Tuesday, September 27, 2011

FuturICT's Crisis Observatory 5a: Data Mining, Reality Mining & Privacy

Have we inadvertently built a global time bomb, as our ad hoc global patchwork of devices make autonomous decisions based on their subjective interpretation of their surrounding world?

Indexing the real world using location data for predictive analytics... Sense Networks
Living Earth Simulator
Just how can this Living Earth Simulator be constructed?  What will be the nuts and bolts of such a global system?  The goal will be to measure the "state of the world" in real time.

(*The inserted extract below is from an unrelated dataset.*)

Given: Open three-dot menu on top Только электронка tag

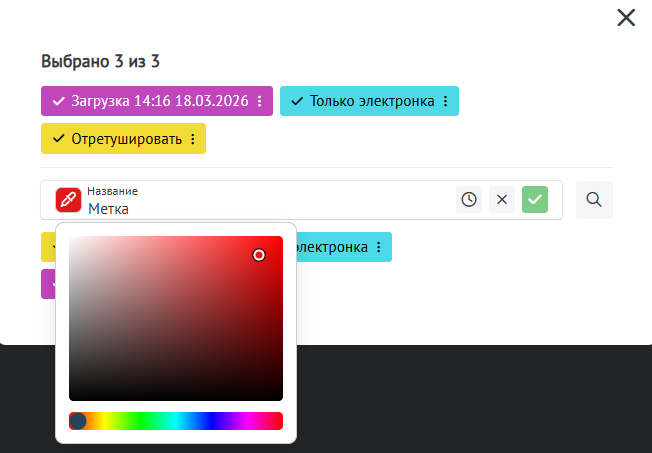Looking at the screenshot, I should coord(446,101).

This will require real time data mining or reality mining.  Reality and data mining are really not the same things, even though we give that impression. In 2009, a paper was published in the journal Science, entitled Computational Social Science, listed the different ways in which this network could be created, and indeed, is already being created.

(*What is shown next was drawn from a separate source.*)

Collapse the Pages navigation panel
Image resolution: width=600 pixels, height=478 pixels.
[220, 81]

  1. Video recording and analysis of the first two years of a child'e life - this would be to be able to catch autism and understand it's relationship to language.
  2. Examination of group interactions through e-mail data - This would be to answer the following questions: Do work groups reach a stasis with little change, or do they dramatically change over time?  What interaction patterns predict highly productive groups and individuals?  Can the diversity of news and content we receive predict our power or performance?
  3. Examination of face-to-face group interactions over time using sociometers - These are small electronic packages worn like a standard ID badge which capture proximity, location, movement and other facets of individual behavior and collective interactions.
  4. Macro communication patterns - Using phone records and call patterns Google and Yahoo collected chats would be used to answer questions like, what flow patterns are associated with high performance at the individual and group levels?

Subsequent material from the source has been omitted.